### TRECHO
+++
Por Gustavo Conde - A resistência democrática recolocou em cena um dos nossos maiores patrimônios: a música popular brasileira. Ao ouvir o cancioneiro dos anos 60, 70 e 80, temos a impressão de que esse conjunto monumental de canções e compositores fizeram um investimento político-estético sem precedentes para o futuro.
A música brasileira antecipou esse golpe violento e produziu uma resposta antecipada às suas brutalidades, arbítrios, oportunismos e artifícios variados para gerar imobilismos e retrocessos na cena social. Cada canção desta época, política ou não, é uma senha para se combater a paralisia política que tomou conta do país.
É muito curioso, porque o golpe de 2018 tornou a música popular brasileira dos anos de chumbo ainda mais forte e mais contundente, plena de sentidos de resistência e com um manancial infinito de estratégias e mobilizações catárticas através do mais humano dos nossos produtos simbólicos: a dicção da arte.
A música, no entanto, tem ainda um componente mais invasivo que a pintura, que a literatura ou mesmo que o teatro. A música instala “ritmo” no tecido social. Ela produz acelerações da ação, projeta sensações, associa a força da palavra fugaz à permanência durativa das melodias e funda um nascedouro infinito e subversivo de sentidos políticos e identitários impossíveis de serem sabotados pelo poder opressor senão pelas vias da censura.
Chama a atenção a conjunção histórica que se promoveu no Brasil no que diz respeito à canção popular. O país, naturalmente, tinha a verve e a profusão infinita de talentos e ancestralidades culturais para produzir a arte musical mais complexa e sofisticada do mundo.
Assim o fez, com todo o cancioneiro dos anos 20 e sua respectiva sequência natural que gestou, dentre outras coisas, o samba, a bossa nova e todo substrato sonoro que viabilizou os desdobramentos de gênero e estilo dos anos 50, dotando as técnicas de composição com um poder descomunal de desafiar todo e qualquer gênero musical do planeta.
A antropofagia conceitual que foi evocada quase que espontaneamente por um Oswald de Andrade, guiado pela ancestralidade europeia que se diluía fortemente mesclada às influências negras e indígenas, realmente exerceu um papel poderosíssimo na apropriação cultural brasileira do mundo global do faber artístico.
Nisso, o Brasil também foi e é singular: pode não parecer – e quando pensamos na nossa elite escravocrata, realmente não parece – mas nós temos a tendência de sermos grandes, ousados, ambiciosos. A arte brasileira carimba essa marca diante de um mundo bastante bem comportando se comparado às nossas ousadias.
Quem faria o que um modesto baiano fez com o jazz? João Gilberto simplesmente se apropriou e re-significou o jazz, a música popular americana, ao idealizar a bossa nova, trazendo para o samba a complexidade harmônica daquele gênero. Nenhum país do mundo ousou fazer isso de maneira tão espontânea.
+++
### INSTRUÇÃO ESCRITA A
Devolva, sem nenhuma alteração, as linhas das entradas desde o início até a linha que contém "using sales funnel (595, 173)", inclusive.
O trecho e as entradas têm origens diferentes.

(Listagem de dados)
+++
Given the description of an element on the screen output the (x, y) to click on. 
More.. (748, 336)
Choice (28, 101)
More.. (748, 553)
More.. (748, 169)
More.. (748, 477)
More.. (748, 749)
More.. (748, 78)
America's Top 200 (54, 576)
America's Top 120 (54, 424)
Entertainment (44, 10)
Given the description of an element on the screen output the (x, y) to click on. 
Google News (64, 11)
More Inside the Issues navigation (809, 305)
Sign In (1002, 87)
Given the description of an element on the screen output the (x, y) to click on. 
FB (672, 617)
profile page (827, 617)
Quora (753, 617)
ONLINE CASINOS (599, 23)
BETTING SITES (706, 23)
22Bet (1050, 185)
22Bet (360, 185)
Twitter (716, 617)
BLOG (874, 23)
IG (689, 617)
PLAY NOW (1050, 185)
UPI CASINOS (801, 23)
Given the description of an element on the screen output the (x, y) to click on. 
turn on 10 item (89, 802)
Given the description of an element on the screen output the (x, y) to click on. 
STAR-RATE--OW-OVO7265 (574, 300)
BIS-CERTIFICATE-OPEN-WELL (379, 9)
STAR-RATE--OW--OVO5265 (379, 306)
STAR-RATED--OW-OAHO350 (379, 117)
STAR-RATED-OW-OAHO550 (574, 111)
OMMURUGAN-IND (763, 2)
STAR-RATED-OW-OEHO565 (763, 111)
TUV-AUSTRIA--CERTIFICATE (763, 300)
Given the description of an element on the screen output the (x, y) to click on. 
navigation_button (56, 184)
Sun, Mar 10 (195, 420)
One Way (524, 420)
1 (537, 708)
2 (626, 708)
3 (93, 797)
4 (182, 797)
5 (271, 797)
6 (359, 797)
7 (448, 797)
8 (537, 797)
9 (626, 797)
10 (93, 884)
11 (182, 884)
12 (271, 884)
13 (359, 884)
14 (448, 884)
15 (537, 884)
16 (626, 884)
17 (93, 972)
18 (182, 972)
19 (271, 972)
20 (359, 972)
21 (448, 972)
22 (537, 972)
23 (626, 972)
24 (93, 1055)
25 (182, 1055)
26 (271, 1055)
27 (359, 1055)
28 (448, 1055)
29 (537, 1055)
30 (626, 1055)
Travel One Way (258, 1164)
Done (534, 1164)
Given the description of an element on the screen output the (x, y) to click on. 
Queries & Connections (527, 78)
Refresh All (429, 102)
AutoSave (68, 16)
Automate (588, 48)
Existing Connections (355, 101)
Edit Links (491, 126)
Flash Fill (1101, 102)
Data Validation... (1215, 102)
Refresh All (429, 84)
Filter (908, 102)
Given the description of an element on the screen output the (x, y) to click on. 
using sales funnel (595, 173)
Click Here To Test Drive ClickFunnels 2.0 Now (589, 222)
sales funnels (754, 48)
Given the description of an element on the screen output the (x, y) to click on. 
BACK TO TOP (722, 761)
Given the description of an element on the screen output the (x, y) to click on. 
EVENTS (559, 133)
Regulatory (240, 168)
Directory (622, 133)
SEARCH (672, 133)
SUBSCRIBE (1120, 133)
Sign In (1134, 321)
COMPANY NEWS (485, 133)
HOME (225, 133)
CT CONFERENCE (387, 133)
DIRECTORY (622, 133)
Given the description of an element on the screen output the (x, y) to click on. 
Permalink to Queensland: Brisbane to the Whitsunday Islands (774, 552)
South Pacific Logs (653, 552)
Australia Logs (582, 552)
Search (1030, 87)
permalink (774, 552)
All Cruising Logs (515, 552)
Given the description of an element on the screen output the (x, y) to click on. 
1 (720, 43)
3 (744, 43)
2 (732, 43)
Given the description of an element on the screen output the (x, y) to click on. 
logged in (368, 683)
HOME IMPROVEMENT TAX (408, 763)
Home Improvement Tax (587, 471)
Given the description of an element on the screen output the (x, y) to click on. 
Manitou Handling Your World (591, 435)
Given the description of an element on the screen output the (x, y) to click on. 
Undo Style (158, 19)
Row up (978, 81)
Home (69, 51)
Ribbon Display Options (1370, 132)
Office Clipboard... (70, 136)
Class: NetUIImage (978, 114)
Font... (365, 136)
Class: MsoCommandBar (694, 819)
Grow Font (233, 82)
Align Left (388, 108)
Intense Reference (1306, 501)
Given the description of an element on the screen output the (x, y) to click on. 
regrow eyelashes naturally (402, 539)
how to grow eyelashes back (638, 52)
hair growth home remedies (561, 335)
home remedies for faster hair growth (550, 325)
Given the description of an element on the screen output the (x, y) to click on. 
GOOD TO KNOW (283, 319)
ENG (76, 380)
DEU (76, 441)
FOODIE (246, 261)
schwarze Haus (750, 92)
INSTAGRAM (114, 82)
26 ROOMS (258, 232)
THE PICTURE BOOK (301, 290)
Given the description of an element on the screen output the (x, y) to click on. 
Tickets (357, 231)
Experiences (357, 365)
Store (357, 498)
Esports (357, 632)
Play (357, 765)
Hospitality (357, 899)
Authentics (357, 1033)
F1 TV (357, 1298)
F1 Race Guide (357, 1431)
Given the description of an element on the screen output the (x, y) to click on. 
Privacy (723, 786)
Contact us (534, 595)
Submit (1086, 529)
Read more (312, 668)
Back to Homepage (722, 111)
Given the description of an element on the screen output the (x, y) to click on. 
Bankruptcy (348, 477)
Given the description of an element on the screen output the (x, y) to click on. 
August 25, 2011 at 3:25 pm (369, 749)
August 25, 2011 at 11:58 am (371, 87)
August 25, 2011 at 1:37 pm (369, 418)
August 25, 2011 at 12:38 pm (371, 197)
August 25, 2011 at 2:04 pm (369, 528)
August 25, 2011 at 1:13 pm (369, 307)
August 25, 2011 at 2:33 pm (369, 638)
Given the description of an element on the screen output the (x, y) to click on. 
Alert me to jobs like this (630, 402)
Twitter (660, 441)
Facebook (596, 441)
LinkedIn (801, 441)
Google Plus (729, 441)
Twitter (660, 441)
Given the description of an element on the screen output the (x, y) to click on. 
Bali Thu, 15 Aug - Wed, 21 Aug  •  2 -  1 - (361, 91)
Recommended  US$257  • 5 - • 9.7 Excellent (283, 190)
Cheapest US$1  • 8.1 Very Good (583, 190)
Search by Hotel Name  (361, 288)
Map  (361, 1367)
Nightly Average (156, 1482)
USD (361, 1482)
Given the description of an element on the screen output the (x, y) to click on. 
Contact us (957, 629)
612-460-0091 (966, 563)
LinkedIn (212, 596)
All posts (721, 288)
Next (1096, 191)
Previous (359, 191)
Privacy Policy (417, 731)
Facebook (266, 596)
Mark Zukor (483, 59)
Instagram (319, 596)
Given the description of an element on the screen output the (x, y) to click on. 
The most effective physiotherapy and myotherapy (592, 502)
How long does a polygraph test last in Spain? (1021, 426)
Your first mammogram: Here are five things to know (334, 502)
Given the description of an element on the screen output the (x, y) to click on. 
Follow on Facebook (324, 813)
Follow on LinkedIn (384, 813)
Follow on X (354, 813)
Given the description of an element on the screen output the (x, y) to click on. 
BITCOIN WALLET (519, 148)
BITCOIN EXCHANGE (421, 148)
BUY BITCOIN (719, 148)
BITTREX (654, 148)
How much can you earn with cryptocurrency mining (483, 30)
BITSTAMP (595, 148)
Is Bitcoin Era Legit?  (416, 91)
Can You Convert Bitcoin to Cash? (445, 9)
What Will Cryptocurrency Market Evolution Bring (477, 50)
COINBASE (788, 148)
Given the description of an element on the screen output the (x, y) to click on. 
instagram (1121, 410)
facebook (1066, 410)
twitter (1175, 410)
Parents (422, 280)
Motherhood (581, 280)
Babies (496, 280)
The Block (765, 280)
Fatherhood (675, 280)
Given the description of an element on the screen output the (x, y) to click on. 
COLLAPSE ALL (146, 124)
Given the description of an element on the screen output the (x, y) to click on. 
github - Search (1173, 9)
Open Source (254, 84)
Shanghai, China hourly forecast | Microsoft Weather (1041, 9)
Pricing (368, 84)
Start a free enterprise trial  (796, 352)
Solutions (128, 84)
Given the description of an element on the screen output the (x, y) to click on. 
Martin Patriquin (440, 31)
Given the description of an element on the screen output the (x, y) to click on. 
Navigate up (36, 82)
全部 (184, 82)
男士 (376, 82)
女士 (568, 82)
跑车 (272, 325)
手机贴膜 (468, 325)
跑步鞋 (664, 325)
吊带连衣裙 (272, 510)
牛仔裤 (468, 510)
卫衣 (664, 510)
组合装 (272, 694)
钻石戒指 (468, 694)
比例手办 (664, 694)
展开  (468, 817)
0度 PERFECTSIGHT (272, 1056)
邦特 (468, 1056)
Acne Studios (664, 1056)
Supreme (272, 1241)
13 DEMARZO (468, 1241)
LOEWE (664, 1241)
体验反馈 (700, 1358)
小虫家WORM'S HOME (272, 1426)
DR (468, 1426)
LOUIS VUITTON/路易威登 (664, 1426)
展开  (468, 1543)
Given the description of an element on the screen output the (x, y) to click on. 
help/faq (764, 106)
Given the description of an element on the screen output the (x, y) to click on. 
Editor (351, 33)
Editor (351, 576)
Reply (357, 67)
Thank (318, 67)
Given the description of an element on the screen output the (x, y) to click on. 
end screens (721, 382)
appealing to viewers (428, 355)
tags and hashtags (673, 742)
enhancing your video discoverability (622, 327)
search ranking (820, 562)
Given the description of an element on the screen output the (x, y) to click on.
+++
### INSTRUÇÃO ESCRITA B
Indique se cada afirmação concorda com o trecho sobre a música popular brasileira, respondendo sim ou não e citando literalmente as palavras do trecho que decidem: (i) a música é menos invasiva que a pintura; (ii) o golpe de 2018 enfraqueceu a música popular brasileira dos anos de chumbo; (iii) a bossa nova trouxe para o samba a complexidade harmônica do jazz.

### RESPOSTA COMPLETA A
Given the description of an element on the screen output the (x, y) to click on. 
More.. (748, 336)
Choice (28, 101)
More.. (748, 553)
More.. (748, 169)
More.. (748, 477)
More.. (748, 749)
More.. (748, 78)
America's Top 200 (54, 576)
America's Top 120 (54, 424)
Entertainment (44, 10)
Given the description of an element on the screen output the (x, y) to click on. 
Google News (64, 11)
More Inside the Issues navigation (809, 305)
Sign In (1002, 87)
Given the description of an element on the screen output the (x, y) to click on. 
FB (672, 617)
profile page (827, 617)
Quora (753, 617)
ONLINE CASINOS (599, 23)
BETTING SITES (706, 23)
22Bet (1050, 185)
22Bet (360, 185)
Twitter (716, 617)
BLOG (874, 23)
IG (689, 617)
PLAY NOW (1050, 185)
UPI CASINOS (801, 23)
Given the description of an element on the screen output the (x, y) to click on. 
turn on 10 item (89, 802)
Given the description of an element on the screen output the (x, y) to click on. 
STAR-RATE--OW-OVO7265 (574, 300)
BIS-CERTIFICATE-OPEN-WELL (379, 9)
STAR-RATE--OW--OVO5265 (379, 306)
STAR-RATED--OW-OAHO350 (379, 117)
STAR-RATED-OW-OAHO550 (574, 111)
OMMURUGAN-IND (763, 2)
STAR-RATED-OW-OEHO565 (763, 111)
TUV-AUSTRIA--CERTIFICATE (763, 300)
Given the description of an element on the screen output the (x, y) to click on. 
navigation_button (56, 184)
Sun, Mar 10 (195, 420)
One Way (524, 420)
1 (537, 708)
2 (626, 708)
3 (93, 797)
4 (182, 797)
5 (271, 797)
6 (359, 797)
7 (448, 797)
8 (537, 797)
9 (626, 797)
10 (93, 884)
11 (182, 884)
12 (271, 884)
13 (359, 884)
14 (448, 884)
15 (537, 884)
16 (626, 884)
17 (93, 972)
18 (182, 972)
19 (271, 972)
20 (359, 972)
21 (448, 972)
22 (537, 972)
23 (626, 972)
24 (93, 1055)
25 (182, 1055)
26 (271, 1055)
27 (359, 1055)
28 (448, 1055)
29 (537, 1055)
30 (626, 1055)
Travel One Way (258, 1164)
Done (534, 1164)
Given the description of an element on the screen output the (x, y) to click on. 
Queries & Connections (527, 78)
Refresh All (429, 102)
AutoSave (68, 16)
Automate (588, 48)
Existing Connections (355, 101)
Edit Links (491, 126)
Flash Fill (1101, 102)
Data Validation... (1215, 102)
Refresh All (429, 84)
Filter (908, 102)
Given the description of an element on the screen output the (x, y) to click on. 
using sales funnel (595, 173)

### RESPOSTA COMPLETA B
(i) Não: "A música, no entanto, tem ainda um componente mais invasivo que a pintura"
(ii) Não: "o golpe de 2018 tornou a música popular brasileira dos anos de chumbo ainda mais forte e mais contundente"
(iii) Sim: "ao idealizar a bossa nova, trazendo para o samba a complexidade harmônica daquele gênero"